#### [What is required]
From the entries below, transcribe exactly the lines between the line holding "The width and" and the line holding "Click the 162.204", inclusive; skip all other lines.

#### [Dataset records]
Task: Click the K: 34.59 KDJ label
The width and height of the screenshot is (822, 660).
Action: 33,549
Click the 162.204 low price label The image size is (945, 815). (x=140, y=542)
==
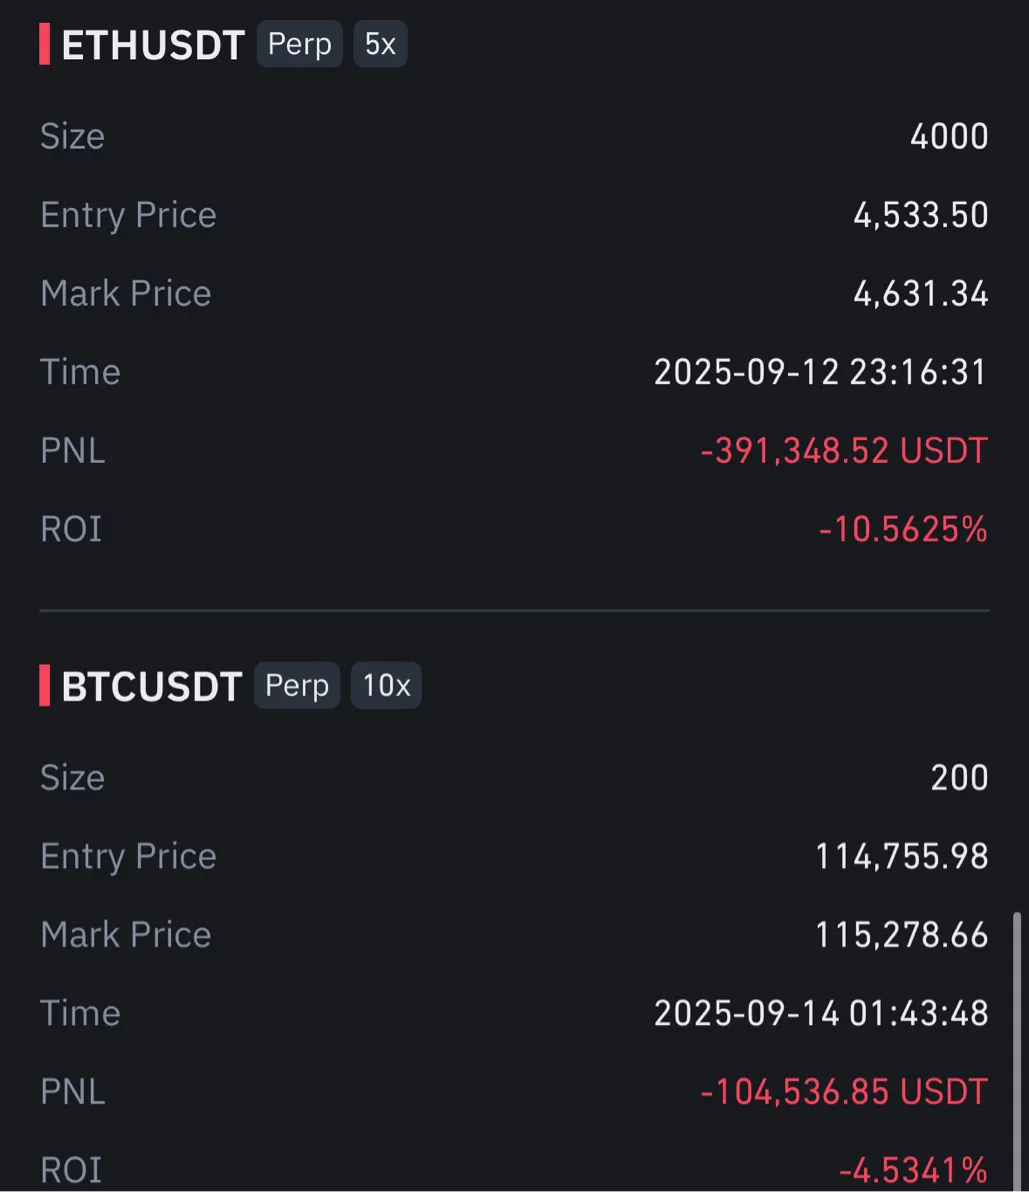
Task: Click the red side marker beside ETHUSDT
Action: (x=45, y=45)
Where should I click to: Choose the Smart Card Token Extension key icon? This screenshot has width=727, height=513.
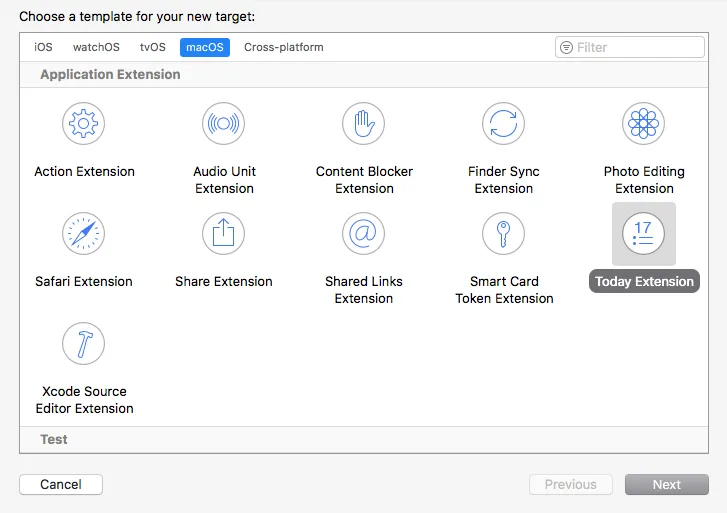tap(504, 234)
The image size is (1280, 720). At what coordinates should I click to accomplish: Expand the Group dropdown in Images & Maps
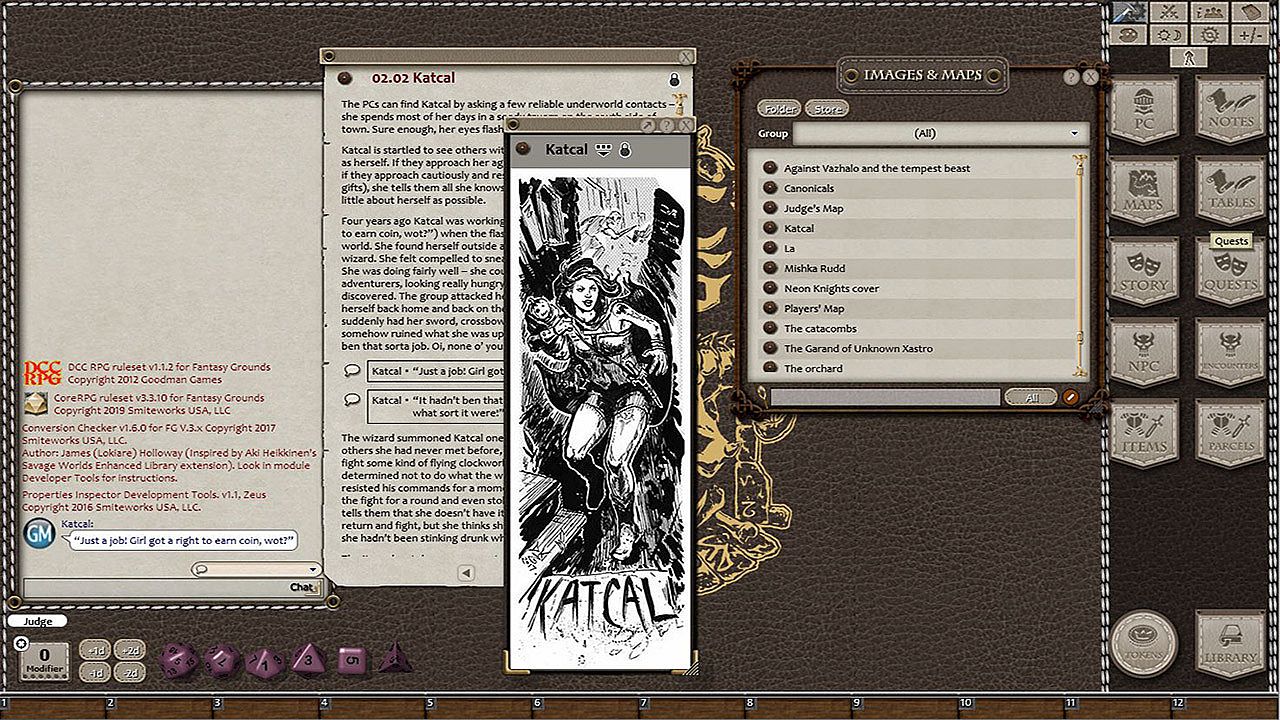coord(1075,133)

#### [Answer for this exercise]
The width and height of the screenshot is (822, 660).
Action: 33,549
Click the 162.204 low price label The image size is (945, 815). (x=140, y=542)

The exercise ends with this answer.